Interaction is being verified where state should be. verify(repo).save(any()) instead of asserting the repository contains the saved entity (use a fake repository — an in-memory implementation — and assert on its state).
Mocks of types you own. Mocking your own OrderService couples the test to your internal API. Mock the PaymentGatewayClient (a third party) — not your own service layer.

The "is mockist DI over-engineering?" debate lives here. Introducing an interface + DI container + mock purely so a unit test can be written — when the collaborator is fast, deterministic, and yours — adds indirection with negative value: harder navigation, a test that locks in structure, and no isolation benefit (the real collaborator would have been fine). Mark Seemann (Dependency Injection Principles, Practices, and Patterns, 2019) draws the line: DI is for volatile dependencies (I/O, non-determinism, things that change for non-design reasons).

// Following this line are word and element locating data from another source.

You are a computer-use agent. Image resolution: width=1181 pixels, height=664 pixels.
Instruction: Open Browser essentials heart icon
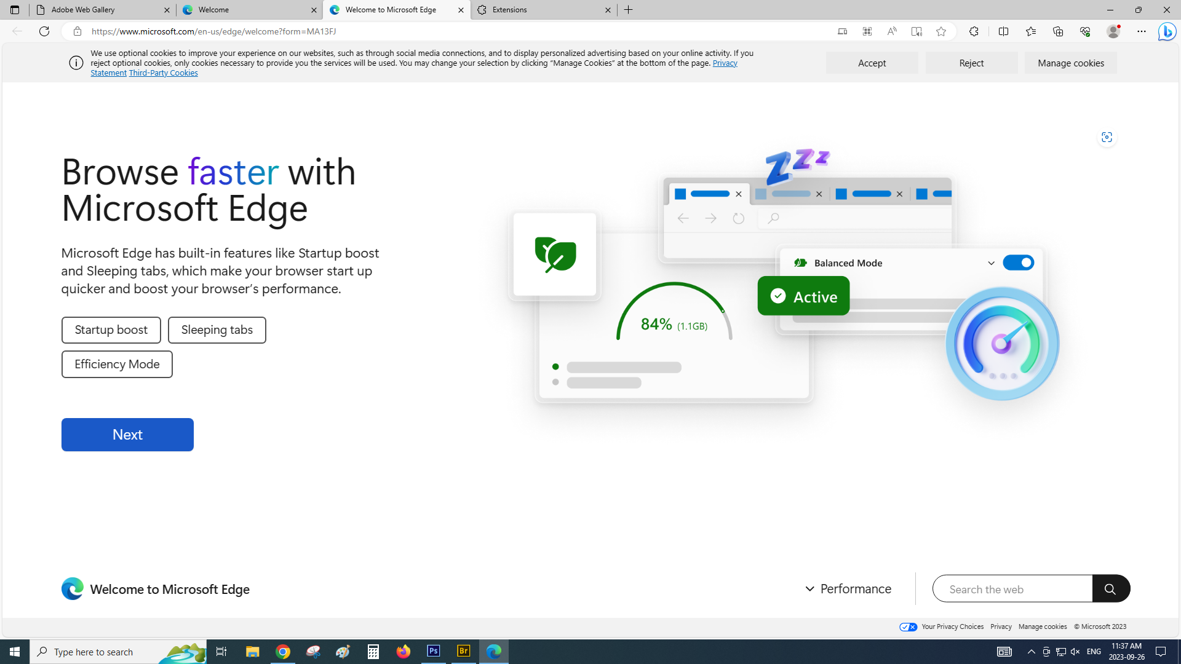[x=1085, y=31]
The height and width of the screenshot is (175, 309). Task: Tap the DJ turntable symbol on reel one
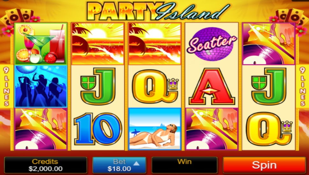coord(41,129)
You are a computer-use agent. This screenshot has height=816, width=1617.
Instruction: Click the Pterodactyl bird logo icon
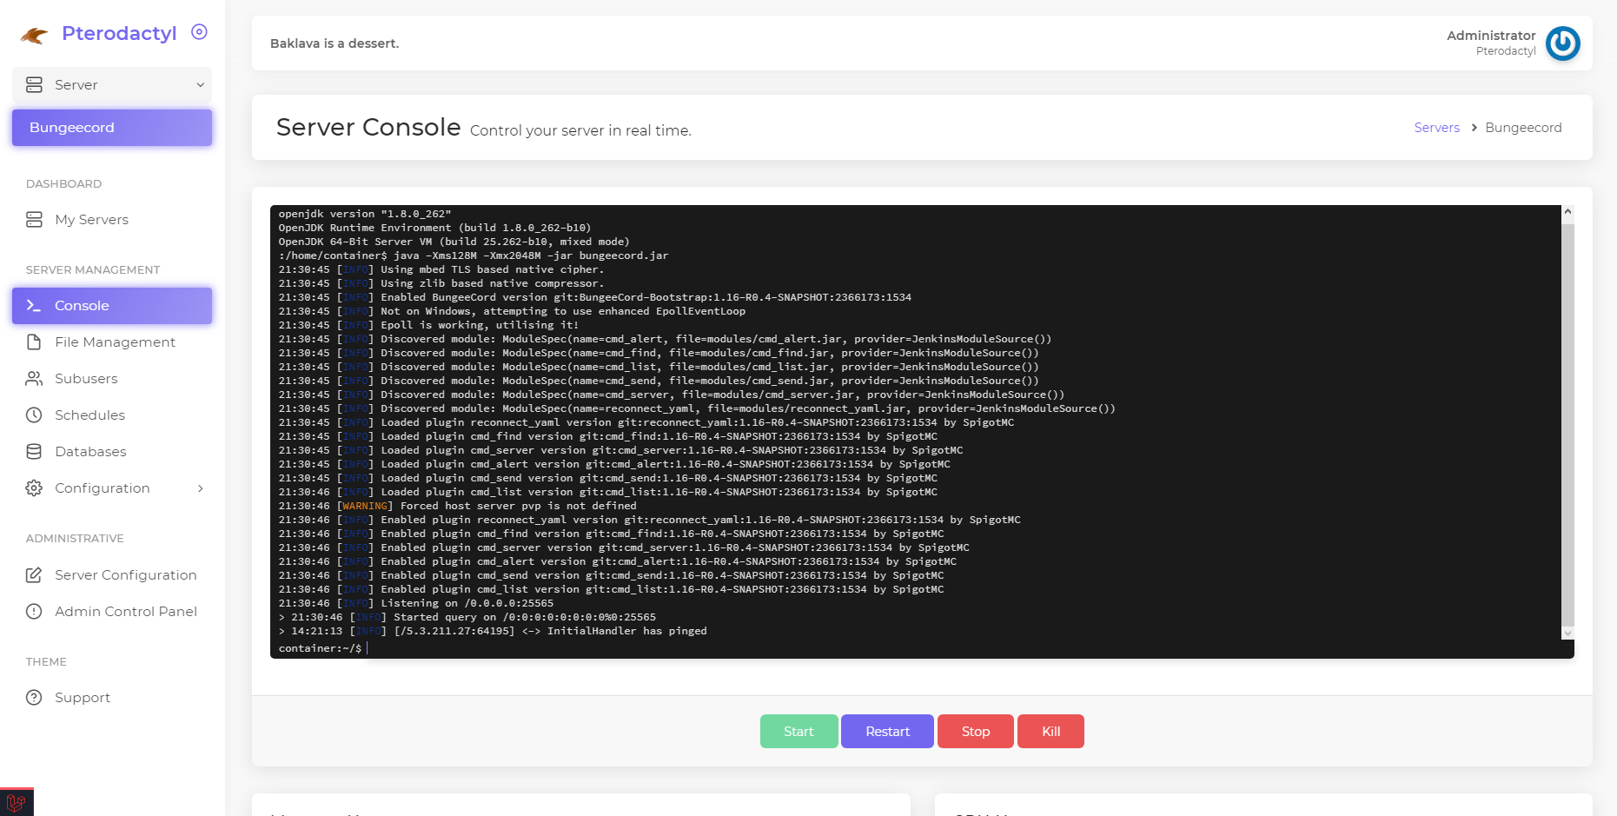35,35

Injecting stable dependencies (a pure formatter, String, a math helper) is ceremony, not decoupling.

The DHH critique: test-induced design damage¶

David Heinemeier Hansson's "Test-induced design damage" (2014) and the subsequent Is TDD Dead? conversations with Kent Beck and Martin Fowler are required reading at this level because they articulate the strongest argument against designing for testability — and the responses sharpen what testability should actually mean.

DHH's claim: TDD-by-the-book pressures you to (a) extract layers of indirection (service objects, ports, adapters) whose only justification is isolating the unit, (b) replace fast integration tests that exercise real behavior with mock-laden unit tests that verify nothing about the real system, and (c) end up with a design that is worse — more files, more indirection, more conceptual weight — in pursuit of a metric (isolated unit testability) that was never the goal.

The Beck/Fowler responses concede the failure mode is real but locate the error differently:

Fowler: the damage comes from mockist dogma plus shallow units, not from testing per se. The cure is testing at the right granularity (his "self-testing code" doesn't require everything to be a mock-isolated unit; integration tests are tests too).
Beck: TDD is a tool with a cost/benefit envelope; applying it to code that is naturally hard to isolate (a thin Rails controller wired to the framework) is using the wrong tool. He explicitly rejects "test isolation at any cost."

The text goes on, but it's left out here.